[Extracted material start]
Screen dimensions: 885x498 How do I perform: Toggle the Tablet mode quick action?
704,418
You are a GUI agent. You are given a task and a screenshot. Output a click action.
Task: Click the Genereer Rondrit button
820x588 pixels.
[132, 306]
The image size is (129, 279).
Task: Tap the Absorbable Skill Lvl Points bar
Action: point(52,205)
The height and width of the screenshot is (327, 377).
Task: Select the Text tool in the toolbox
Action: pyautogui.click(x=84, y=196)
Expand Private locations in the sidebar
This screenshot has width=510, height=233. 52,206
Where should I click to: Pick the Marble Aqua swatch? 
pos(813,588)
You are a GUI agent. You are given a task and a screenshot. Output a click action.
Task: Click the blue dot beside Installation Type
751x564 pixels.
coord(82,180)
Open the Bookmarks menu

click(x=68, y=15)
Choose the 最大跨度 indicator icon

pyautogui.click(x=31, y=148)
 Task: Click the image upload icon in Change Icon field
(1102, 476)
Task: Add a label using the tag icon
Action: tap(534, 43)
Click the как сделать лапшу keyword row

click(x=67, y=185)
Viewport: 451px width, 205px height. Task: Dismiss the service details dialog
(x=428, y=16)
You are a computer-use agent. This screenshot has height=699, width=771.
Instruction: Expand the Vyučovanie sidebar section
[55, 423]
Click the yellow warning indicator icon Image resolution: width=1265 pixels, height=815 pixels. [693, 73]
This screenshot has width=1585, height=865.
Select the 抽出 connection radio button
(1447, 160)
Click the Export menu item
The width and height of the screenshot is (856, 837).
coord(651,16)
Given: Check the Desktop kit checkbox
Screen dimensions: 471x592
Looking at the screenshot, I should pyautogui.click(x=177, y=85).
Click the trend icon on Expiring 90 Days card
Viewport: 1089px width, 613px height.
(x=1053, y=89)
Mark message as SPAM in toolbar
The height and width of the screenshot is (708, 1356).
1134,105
[Extracted material end]
What to produce: Edit the part of the records that opens with the line containing "Open the Bookmarks menu" and closes at the end of the records, replacing "Export" with "Share". Give back only those lines, with nothing else changed.

Solution to the exercise:
Open the Bookmarks menu

click(x=68, y=15)
Choose the 最大跨度 indicator icon

pyautogui.click(x=31, y=148)
 Task: Click the image upload icon in Change Icon field
(1102, 476)
Task: Add a label using the tag icon
Action: tap(534, 43)
Click the как сделать лапшу keyword row

click(x=67, y=185)
Viewport: 451px width, 205px height. Task: Dismiss the service details dialog
(x=428, y=16)
You are a computer-use agent. This screenshot has height=699, width=771.
Instruction: Expand the Vyučovanie sidebar section
[55, 423]
Click the yellow warning indicator icon Image resolution: width=1265 pixels, height=815 pixels. [693, 73]
This screenshot has width=1585, height=865.
Select the 抽出 connection radio button
(1447, 160)
Click the Share menu item
The width and height of the screenshot is (856, 837).
coord(651,16)
Given: Check the Desktop kit checkbox
Screen dimensions: 471x592
Looking at the screenshot, I should pyautogui.click(x=177, y=85).
Click the trend icon on Expiring 90 Days card
Viewport: 1089px width, 613px height.
(x=1053, y=89)
Mark message as SPAM in toolbar
The height and width of the screenshot is (708, 1356).
1134,105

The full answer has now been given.